"It's inevitable that at some point, we're going to have members who become trapped, or injured, while inside that hazardous environment, fighting that fire," said Broken Arrow Deputy Fire Chief Ryan Lawson.
Firefighters focus most of their training on saving other people's lives, but training is underway in Broken Arrow, where crews are learning new techniques to save their own. It's intense labor, especially in the heat and in full gear.
News On 6 was there as firefighters tackled the obstacles, practically blindfolded, preparing for some worst-case scenarios.
"Everytime we go to a fire, there's a bunch of unknowns," said Deputy Chief Ryan Lawson. "We don't know what's behind that front door, or where the fire is, the hazards we're going to face."

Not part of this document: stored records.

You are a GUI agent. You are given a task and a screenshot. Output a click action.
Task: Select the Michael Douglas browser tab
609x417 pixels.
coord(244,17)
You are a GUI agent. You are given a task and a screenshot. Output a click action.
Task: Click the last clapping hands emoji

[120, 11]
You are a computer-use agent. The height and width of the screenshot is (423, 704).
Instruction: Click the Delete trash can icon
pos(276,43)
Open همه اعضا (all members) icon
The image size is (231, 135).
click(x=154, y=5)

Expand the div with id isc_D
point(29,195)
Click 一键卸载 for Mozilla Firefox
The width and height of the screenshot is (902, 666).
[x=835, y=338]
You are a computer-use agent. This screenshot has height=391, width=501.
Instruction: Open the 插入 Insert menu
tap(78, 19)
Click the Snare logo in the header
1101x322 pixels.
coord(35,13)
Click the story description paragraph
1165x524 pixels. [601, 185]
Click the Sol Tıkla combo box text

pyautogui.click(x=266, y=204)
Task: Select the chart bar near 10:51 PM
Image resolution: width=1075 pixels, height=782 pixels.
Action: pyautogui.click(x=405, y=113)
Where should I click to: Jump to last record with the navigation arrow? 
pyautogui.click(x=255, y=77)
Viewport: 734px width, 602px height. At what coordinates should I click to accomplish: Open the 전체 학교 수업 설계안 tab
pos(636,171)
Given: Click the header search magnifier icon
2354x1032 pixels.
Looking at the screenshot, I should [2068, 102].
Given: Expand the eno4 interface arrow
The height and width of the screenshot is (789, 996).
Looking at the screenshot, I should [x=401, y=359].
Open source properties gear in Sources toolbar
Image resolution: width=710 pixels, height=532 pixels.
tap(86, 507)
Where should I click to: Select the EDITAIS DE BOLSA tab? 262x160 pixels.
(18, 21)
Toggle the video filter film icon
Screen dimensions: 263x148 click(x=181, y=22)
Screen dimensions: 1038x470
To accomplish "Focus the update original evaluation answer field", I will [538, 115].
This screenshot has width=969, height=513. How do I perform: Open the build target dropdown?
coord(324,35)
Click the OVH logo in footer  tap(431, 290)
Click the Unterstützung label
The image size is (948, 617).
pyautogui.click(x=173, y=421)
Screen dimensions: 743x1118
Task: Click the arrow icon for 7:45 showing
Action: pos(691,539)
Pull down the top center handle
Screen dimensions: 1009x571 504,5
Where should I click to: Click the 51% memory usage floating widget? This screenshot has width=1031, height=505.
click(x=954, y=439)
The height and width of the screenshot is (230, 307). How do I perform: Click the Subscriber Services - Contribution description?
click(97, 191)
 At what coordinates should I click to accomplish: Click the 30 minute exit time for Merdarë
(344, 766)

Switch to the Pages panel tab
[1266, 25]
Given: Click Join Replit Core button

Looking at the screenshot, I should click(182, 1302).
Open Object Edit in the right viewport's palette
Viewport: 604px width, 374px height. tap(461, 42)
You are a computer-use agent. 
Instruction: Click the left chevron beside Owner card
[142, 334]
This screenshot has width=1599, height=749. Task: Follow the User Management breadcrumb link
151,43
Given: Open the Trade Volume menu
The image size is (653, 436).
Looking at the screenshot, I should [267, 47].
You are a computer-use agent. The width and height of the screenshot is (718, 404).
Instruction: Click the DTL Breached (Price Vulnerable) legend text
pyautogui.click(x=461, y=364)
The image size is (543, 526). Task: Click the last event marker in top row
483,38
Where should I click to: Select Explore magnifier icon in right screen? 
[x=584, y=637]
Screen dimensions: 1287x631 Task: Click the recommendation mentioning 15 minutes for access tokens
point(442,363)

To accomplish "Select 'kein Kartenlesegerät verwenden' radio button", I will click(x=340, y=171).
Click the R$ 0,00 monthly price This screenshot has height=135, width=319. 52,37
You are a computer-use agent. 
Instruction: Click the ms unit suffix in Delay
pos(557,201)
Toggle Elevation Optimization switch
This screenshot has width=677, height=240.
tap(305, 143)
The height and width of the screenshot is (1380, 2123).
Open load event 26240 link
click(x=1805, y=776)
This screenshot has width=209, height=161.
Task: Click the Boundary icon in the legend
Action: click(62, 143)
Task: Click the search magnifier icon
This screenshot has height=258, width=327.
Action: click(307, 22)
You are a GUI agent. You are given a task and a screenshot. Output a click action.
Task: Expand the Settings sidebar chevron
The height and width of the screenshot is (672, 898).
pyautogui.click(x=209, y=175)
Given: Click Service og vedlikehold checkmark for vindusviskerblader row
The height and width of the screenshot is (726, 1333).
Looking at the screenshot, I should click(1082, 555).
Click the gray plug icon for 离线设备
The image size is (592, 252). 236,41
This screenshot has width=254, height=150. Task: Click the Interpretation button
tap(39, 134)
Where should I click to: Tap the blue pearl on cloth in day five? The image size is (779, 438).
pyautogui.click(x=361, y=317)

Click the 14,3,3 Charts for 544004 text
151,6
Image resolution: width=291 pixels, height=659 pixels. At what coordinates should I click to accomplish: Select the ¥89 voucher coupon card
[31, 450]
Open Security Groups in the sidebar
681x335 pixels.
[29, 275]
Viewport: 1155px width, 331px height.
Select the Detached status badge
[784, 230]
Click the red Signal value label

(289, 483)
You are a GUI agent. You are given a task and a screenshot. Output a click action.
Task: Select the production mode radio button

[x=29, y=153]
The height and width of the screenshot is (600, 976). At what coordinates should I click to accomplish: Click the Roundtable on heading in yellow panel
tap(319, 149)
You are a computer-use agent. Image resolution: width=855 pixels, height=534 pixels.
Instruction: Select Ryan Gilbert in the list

Broken Arrow firefighters are climbing and crawling through the obstacles, learning how to rescue one of their own.
It's a situation that doesn't happen often, but one they have to be ready for.
"We have floors that collapse and members that become, you know, disoriented, or cut off from their crews," said Deputy Chief Ryan Lawson. "You've got to make it back through all those same obstacles while getting the downed firefighter out behind you."
On the fifth floor of the fire training tower, a scenario where a firefighter is dangling between two floors. They have to figure out where it's safe, so they can pull their fellow fireman out to safety.
"Self rescue is a big part of the game. And we kind of consider firefighting as a brotherhood and we look out for one another," said Broken Arrow firefighter Stephen Coldwell.
Firefighters also train on how to perform CPR on a firefighter with all the gear on.
All 150 firefighters in the Broken Arrow Fire Department will be trained in the next three weeks.